If the ground is compact and there are uneven or hilly spots, you will need to disturb the soil and loosen it using a rototiller to make it level.

However, if your lawn is leveled and the roots are already dead, you don’t need to disturb the whole yard.

Instead, use a string trimmer to zip down to the dirt line to reveal the uneven spots and the water’s natural grade, which you will want to encourage.

Add soil to the areas with low spots and knock down the hilly parts with a sod cutter to make the lawn more even and encourage the water’s natural flow.

Instead of tilling the entire lawn, spread compost mixed soil and level your lawn with rakes to have an even yard.

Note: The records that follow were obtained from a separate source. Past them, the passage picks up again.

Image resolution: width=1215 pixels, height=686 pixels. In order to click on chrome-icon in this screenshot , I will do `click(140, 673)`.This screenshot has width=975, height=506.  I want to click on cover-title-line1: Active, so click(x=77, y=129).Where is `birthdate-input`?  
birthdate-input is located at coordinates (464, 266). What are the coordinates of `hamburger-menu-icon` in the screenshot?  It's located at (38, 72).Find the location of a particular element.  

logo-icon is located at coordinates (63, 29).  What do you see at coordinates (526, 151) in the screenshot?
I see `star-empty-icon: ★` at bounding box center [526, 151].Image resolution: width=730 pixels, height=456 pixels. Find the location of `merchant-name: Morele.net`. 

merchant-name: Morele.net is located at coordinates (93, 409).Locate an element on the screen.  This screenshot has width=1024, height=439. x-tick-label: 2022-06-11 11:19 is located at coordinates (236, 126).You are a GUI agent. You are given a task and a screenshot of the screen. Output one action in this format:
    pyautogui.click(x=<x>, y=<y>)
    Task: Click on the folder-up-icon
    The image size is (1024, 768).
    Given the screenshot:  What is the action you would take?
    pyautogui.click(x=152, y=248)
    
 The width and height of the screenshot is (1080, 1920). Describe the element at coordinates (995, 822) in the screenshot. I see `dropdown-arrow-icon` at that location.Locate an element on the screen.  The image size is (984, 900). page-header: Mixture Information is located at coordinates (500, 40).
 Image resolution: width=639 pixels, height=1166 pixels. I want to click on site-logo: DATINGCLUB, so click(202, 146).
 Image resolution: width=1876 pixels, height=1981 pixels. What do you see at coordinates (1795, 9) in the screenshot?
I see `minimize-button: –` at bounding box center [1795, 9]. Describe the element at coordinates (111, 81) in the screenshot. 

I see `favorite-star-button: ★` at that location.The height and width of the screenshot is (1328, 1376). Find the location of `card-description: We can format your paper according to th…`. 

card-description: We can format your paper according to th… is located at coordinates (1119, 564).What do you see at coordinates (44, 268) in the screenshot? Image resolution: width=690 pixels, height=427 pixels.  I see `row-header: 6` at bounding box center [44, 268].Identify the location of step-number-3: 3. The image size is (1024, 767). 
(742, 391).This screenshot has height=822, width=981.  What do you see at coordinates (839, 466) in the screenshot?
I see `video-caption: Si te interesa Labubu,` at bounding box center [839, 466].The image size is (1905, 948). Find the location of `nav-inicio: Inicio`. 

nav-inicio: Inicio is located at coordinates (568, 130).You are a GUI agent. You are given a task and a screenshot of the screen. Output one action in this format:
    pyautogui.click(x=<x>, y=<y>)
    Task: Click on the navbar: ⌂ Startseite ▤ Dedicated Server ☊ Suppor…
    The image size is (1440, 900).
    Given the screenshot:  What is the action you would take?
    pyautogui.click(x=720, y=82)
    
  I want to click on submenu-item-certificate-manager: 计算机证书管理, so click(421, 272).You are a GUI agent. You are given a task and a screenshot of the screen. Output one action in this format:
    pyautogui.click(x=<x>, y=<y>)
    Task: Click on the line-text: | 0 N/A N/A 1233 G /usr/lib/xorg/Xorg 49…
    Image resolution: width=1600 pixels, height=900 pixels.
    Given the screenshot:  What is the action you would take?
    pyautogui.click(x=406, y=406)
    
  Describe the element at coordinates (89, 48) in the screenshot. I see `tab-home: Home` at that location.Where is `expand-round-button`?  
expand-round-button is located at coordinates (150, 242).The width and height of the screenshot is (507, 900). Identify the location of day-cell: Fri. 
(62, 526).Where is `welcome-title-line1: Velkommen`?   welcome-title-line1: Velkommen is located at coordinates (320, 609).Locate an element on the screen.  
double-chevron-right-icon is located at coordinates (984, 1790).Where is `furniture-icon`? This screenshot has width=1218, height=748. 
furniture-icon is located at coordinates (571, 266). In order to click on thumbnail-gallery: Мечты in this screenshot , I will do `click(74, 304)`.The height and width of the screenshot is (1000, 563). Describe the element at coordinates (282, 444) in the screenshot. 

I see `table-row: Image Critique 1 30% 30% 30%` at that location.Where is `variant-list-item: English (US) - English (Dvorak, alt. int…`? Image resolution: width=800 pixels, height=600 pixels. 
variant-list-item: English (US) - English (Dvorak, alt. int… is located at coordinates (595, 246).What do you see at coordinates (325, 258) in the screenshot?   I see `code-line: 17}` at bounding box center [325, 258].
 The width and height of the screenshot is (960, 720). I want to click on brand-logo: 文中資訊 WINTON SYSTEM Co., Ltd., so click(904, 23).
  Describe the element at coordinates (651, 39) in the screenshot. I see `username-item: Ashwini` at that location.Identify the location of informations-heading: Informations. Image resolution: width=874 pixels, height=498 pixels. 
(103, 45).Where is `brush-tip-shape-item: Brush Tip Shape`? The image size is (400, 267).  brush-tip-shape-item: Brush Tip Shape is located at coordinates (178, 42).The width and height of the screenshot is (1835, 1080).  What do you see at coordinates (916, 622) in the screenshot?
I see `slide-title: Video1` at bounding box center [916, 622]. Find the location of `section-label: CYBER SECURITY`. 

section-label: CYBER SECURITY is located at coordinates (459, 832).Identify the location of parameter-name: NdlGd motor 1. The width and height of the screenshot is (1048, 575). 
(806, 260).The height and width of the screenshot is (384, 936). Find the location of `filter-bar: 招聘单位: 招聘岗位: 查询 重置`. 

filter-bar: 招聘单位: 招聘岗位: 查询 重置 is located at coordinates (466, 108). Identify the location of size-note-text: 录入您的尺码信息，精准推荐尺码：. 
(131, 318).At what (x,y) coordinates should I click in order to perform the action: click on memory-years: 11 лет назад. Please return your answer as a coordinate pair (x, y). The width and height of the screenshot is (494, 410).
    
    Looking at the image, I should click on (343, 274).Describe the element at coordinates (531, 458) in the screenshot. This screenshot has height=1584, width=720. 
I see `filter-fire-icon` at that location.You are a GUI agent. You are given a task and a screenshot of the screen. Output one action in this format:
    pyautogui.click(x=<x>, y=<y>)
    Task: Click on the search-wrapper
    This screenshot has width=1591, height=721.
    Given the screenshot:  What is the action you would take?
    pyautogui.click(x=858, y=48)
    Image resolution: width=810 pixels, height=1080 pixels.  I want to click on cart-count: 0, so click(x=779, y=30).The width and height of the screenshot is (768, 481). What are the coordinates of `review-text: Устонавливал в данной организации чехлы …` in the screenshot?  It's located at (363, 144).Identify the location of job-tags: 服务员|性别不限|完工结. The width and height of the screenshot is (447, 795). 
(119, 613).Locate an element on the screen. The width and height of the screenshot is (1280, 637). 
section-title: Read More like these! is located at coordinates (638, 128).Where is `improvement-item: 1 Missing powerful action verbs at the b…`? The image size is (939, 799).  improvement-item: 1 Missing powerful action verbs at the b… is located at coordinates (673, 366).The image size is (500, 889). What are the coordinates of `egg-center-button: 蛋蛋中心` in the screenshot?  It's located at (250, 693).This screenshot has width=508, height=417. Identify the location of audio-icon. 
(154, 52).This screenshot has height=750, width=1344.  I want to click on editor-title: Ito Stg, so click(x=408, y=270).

Next, use a lawn roller to compact the grounds a bit to ensure the sod is nice and even when you lay it.

How Do I Get Rid Of Grass Without A sod Cutter?

A sod cutter removes grass more efficiently than any other tool, especially if you need to remove large parts of sod. However, work doesn’t have to stop because you don’t have a sod cutter.

Alternatively, you can use a flat D-handle shovel or a flat shovel.

These tools will cut your sod in parts, so you will spend more time removing a large portion of the lawn than you would with a sod cutter.

To use these tools, trim the outline of the lawn you will remove into a rectangular shape. Once you do that, pry the leading edge and cut it down parallel to the grass.

Once you finish removing one section, proceed to the next and keep going until you are done removing the grass.

Will Sod Blend In With Existing Grass?

Sod will blend with existing grass if you use the same type of grass for the whole lawn and prepare the lawn before installation.

You will want to ensure your yard is levelled to avoid having some sections higher than the others.

It’s also essential for the new sod to take root in order to access the nutrients and moisture needed to grow into lush green grass.


Laying sod next to existing grass is a convenient way and fast way to re-establish your lawn after some sections thin out or die.

However, ensure you prepare the soil before installation to avoid the issues associated with laying sod over existing grass.